__Exercise prompt__
Determine how many lines of the data below contain "dropdown", then give only that number.

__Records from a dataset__
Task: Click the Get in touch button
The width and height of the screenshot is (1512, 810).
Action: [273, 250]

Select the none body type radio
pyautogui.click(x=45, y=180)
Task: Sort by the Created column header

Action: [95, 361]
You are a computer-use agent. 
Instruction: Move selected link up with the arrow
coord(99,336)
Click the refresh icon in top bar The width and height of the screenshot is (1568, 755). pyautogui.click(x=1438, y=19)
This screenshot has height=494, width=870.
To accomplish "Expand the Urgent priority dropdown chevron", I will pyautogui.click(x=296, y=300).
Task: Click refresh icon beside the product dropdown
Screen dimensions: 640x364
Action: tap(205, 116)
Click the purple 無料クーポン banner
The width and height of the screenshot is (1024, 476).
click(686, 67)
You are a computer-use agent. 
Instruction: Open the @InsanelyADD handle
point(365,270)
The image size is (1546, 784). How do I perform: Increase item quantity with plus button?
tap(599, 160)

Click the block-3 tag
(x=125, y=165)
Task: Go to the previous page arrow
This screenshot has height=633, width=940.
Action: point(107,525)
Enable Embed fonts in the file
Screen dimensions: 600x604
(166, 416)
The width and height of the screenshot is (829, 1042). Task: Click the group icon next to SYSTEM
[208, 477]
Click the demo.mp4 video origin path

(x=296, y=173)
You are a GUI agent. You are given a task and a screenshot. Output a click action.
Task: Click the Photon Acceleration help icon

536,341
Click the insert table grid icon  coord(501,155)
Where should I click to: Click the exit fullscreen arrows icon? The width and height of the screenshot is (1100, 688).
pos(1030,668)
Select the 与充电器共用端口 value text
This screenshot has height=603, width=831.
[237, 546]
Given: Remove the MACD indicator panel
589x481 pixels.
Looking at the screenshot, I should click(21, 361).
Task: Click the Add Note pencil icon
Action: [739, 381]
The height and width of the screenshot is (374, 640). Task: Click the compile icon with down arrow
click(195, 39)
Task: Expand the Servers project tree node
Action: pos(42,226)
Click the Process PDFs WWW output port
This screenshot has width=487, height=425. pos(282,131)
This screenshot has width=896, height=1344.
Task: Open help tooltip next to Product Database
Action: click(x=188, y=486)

__Reply to the task__
2